Her colleagues are happy that she finds the time despite a busy professional schedule.
“She has great insight into the academic process and has brought this knowledge to the ABR as she advocates for residents and early career physicians,” said Michael Yunes, MD, the ABR’s associate executive director for radiation oncology (RO). “Her participation on advisory as well as exam creation committees has been irreplaceable. The ABR staff, other volunteers, and I enjoy working with her and appreciate that she continues to find time to be a great collaborator and colleague.”

Dr. Jimenez has helped the ABR for both Initial and Continuing Certification. She has written questions for candidates and diplomates, been an Angoff reviewer, and is now part of the RO Continuing Certification Advisory Committee and an oral examiner.
She volunteers while balancing the needs of her clinical duties at Massachusetts General Hospital and her associate professor position at Harvard Medical School. She makes her ABR work a priority when putting together her schedule and appreciates that the organization is mindful of its volunteers’ busy lives.
“I find volunteering really fun,” Dr. Jimenez said. “The ABR has been thoughtful and considerate of the schedules of the many providers who volunteer.

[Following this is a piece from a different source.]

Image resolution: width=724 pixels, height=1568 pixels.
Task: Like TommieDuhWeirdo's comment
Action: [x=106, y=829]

I don’t find that volunteering is particularly onerous.”
In fact, she finds it educational. ABR committees are loaded with subject matter experts who take lessons picked up in meeting rooms back home to their jobs. Interacting with leaders in your field will do that.
“One of the reasons I enjoy the ABR so much is that I get a lot of gratification from learning and meeting people,” she said. “I also get to think about how we learn and what we should know to do our jobs better.”

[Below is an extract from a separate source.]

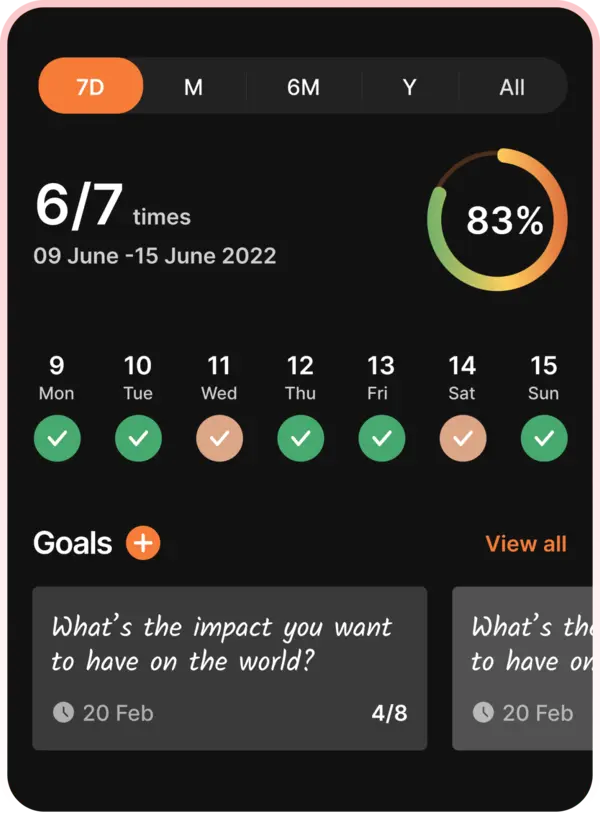This screenshot has width=600, height=819.
Task: Toggle Saturday 14 peach checkmark circle
Action: click(462, 438)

Dr. Jimenez developed her interest in radiation oncology as a student at Harvard Medical School. She said the longitudinal nature of the specialty was appealing.

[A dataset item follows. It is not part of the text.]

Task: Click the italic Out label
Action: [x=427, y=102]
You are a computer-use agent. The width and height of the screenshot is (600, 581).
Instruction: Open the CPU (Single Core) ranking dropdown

“When I was trying to decide within what discipline of cancer I wanted to practice, it was important that I had time with patients and that I had meaningful conversations with them,” she said. “But I also was very process oriented. Radiation oncology offered an ideal balance of being able to spend time with patients and families to get to know them and have the gratification of intervening in a meaningful way and to see the results in real time.”
She went on to train at the Harvard Radiation Oncology Program and was named chief resident for the 2014 class. During that time, she focused on learning about treating breast cancer patients.
It’s a field that requires the relationship-building that Dr. Jimenez values. The work often involves difficult conversations, but she’s happy to usually see positive results.
“I’m fortunate to practice in a field where most of our patients are cured of their cancer,” she said. “We get the pleasure of being optimistic for our patients because we know that their outcomes are likely to be very good.”
Dr. Jimenez relies on her work experience when she writes Online Longitudinal Assessment (OLA) questions. The platform was introduced to RO physicians in 2020 to help them satisfy Part 3 of Continuing Certification.
Her first-hand account of seeing OLA content being produced shows her that the system works, even when participants get questions wrong.
“I think the quality of the questions has improved,” she said. “That gives providers some confidence that if they aren’t answering them correctly, it is something they probably need to go back and understand better rather than just chalking it up to the idea that this is a niche question that won’t have any bearing on their day-to-day practice.”
Dr. Jimenez said OLA is a good evolution of the ABR’s Continuing Certification program, eliminating the need to take an exam every five years. There are many physicians and physicists who agree.
“Even if I know the answer, I can still learn something from the explanation,” she said of OLA. “It feels far more engaging than only thinking about (Continuing Certification) every five years. It’s just a vast improvement.”
Improvements that only can be made when people like Dr. Jimenez find time to give back.